Juste avant le début des vacances, le groupe avait stocké son rudimentaire matériel dans une grange désaffectée appartenant à l’oncle de Puce. Premier morceau : le fameux « What’d I say » de Ray Charles dans sa version hexagonalisée par Dick Rivers et Sylvie Vartan, « Est-ce que tu le sais ? ».
– Il ne vous manque plus qu’un nom ! s’était ecriée Marylou le lendemain de son arrivée, après que je lui aie révélé nos intentions et nos ambitions musicales.

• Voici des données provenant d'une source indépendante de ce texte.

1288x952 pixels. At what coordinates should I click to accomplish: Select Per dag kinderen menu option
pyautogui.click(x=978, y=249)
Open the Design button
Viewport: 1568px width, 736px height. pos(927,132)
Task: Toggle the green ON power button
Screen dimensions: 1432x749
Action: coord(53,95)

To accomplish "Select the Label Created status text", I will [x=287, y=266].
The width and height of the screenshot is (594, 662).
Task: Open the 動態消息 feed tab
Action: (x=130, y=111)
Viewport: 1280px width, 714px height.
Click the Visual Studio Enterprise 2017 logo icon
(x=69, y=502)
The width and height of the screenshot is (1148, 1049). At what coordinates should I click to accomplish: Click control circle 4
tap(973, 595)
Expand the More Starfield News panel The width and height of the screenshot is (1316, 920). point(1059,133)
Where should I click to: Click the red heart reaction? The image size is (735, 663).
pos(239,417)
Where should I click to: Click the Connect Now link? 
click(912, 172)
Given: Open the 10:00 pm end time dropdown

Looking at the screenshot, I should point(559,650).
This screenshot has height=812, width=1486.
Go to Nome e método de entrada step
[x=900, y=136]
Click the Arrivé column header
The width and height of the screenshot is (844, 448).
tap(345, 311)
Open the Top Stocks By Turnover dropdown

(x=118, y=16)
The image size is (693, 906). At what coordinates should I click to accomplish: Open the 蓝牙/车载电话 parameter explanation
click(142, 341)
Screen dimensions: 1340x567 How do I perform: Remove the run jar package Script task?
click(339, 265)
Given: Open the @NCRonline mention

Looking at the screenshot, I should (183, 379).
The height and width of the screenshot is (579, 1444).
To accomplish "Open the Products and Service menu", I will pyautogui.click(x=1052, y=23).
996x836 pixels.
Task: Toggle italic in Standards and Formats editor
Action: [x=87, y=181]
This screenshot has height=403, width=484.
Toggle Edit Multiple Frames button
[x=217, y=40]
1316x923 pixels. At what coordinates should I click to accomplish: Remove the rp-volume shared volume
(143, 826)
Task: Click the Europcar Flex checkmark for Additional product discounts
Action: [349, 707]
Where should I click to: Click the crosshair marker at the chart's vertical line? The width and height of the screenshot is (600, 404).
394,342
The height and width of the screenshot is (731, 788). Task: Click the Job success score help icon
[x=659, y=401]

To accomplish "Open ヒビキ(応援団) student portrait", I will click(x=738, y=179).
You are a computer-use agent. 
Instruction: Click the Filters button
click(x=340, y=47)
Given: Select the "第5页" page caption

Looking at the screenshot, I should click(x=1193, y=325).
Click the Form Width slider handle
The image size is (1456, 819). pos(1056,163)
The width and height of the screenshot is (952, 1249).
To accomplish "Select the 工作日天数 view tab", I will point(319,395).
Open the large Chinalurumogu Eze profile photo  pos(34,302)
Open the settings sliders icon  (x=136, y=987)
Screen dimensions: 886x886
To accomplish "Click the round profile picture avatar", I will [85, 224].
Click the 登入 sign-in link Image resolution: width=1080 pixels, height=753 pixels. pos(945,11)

– Il nous manque pas mal d’autres choses aussi, avait tempéré Babar, raisonnable et lucide.
– Quoi ?
– De bons instruments, des amplis, des micros, un bassiste, des morceaux à nous, de la technique, de la pratique... À la dernière répète, ça ne gazait pas fort, surtout moi, je n’arrive pas à sortir l’intro correctement.
La scène se jouait dehors, sur la terrasse abritée par une treille, autour d’une table blanche un peu bancale. Nous étions assis sur des pliants à rayures. Marylou, le visage mangé par ses longs cheveux, appuyait son front sur deux mains fines et encore blanches qu’aucun bijou ne déparait. Elle semblait plongée dans une profonde et sérieuse réflexion. Le silence s’installa et j’en profitai pour observer le cou et les oreilles de ma cousine. Ces détails-là me rassuraient quant à son âge, ils contredisaient les yeux, la bouche, les seins... mon regard tomba sur sa cuisse rougissante d’une première exposition au soleil. Je dus me retenir pour ne pas y poser la main. Justement, un rayon coquin perçait au travers les feuilles de vigne et, encouragé par une douce brise matinale, tentait de s’infiltrer par l’entrebâillement du petit short blanc. Je suivais le manège, m’abîmais dans cette vision, oubliais l’environnement, me sentais tout chose...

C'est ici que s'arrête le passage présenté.